Pull Planning Mistakes to Avoid: Stop Doing It Wrong
Here’s a hard thing to say and I don’t mean to be offensive. You’re an A+ builder, but from a system perspective and an educational perspective, people are teaching pull planning wrong. I just want you to know there is a right way. And the way most of the industry does it creates large batch waste, loses vertical alignment to milestones, and disrespects the trades by exporting schedules they don’t see, use, or understand.
Let me show you what’s wrong and how to fix it.
The Pain of Pull Planning the Wrong Way
Here’s what the industry typically does wrong with pull planning. They will say that you should go from a CPM schedule and inside the CPM schedule, you should pick intermediate milestones. That’s the first thing that’s wrong. You take that milestone and then you pull plan to it. And Lean professionals will actually say go backwards, which is the hardest way to do it. You can go forward or backwards as long as you go in the opposite direction to check.
They’ll do the pull plan, but they’ll do it just for one area, which means that it will be a large batch and you’ll waste weeks and months this way. And then they will say, take this pull plan and loop it back into the CPM. In that way, it gets lost and your CPM becomes a level four verging on a level five and now it’s unmanageable.
Then what will happen is because it’s lost in here, the scheduling team will typically say your lookahead and your weekly work plan, go ahead and create those from scratch and then use those. You’re going to love this. And have those educate the CPM so that the CPM can then export your new weekly work plan that’s given to the trades.

→ DATA LISTING
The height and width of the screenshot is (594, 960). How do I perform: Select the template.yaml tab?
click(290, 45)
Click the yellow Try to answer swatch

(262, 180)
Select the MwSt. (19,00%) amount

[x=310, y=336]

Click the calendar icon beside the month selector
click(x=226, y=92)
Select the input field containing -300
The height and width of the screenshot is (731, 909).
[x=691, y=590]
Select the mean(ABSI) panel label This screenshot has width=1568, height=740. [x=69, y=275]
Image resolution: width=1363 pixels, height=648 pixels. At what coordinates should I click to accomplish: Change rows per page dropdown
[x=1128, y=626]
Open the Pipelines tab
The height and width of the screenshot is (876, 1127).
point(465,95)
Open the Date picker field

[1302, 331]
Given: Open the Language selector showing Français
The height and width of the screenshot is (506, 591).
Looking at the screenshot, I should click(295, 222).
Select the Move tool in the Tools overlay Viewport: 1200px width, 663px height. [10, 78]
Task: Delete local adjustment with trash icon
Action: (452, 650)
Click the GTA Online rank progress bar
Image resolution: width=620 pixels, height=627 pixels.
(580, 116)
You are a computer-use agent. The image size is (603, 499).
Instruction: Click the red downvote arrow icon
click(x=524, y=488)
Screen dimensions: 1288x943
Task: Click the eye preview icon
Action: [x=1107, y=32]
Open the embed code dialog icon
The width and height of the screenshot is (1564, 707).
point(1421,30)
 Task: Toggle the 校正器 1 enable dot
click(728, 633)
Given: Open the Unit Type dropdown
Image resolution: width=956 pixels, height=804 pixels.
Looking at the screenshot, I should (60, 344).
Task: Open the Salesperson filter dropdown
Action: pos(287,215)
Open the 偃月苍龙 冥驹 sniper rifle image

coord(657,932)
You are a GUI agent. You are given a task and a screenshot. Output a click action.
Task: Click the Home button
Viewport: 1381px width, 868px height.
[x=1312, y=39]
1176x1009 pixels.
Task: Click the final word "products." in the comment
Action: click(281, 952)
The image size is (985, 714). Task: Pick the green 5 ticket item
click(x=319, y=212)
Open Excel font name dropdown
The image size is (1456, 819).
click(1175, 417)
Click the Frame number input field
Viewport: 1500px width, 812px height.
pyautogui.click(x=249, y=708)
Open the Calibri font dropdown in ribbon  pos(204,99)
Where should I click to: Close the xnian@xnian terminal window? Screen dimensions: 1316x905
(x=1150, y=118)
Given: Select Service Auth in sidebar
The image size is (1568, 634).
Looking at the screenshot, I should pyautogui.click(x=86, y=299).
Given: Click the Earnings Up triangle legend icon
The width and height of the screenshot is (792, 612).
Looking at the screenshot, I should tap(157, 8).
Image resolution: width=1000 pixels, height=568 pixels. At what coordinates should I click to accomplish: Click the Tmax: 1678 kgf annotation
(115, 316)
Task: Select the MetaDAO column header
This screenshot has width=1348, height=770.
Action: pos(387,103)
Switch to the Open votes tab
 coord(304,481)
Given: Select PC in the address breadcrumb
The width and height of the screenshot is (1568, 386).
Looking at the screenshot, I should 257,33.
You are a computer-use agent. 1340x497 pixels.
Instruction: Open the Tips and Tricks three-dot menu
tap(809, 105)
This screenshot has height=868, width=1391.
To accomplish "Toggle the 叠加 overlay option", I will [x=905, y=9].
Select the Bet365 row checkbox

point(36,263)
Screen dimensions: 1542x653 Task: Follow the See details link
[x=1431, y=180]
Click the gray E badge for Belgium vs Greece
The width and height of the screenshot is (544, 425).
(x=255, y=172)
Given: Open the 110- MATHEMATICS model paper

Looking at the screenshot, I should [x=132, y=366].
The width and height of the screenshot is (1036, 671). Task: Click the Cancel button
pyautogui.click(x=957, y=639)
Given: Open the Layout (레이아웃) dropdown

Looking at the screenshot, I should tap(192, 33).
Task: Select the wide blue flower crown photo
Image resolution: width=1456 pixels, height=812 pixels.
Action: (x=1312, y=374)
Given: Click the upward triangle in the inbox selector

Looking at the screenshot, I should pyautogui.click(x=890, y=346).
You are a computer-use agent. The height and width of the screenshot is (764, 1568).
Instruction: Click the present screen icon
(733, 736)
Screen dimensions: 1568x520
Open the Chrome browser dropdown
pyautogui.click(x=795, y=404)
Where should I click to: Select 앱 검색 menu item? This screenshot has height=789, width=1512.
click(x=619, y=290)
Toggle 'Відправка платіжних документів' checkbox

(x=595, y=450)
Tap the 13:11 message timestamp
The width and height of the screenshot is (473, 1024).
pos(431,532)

→ STATED EXERCISE
Print the part of the pull planning text between "Pull Planning Mistakes" and "use, or understand.", inclusive, word for word. This listing was taken from a different source than the text about pull planning.

→ CORRECT ANSWER
Pull Planning Mistakes to Avoid: Stop Doing It Wrong
Here’s a hard thing to say and I don’t mean to be offensive. You’re an A+ builder, but from a system perspective and an educational perspective, people are teaching pull planning wrong. I just want you to know there is a right way. And the way most of the industry does it creates large batch waste, loses vertical alignment to milestones, and disrespects the trades by exporting schedules they don’t see, use, or understand.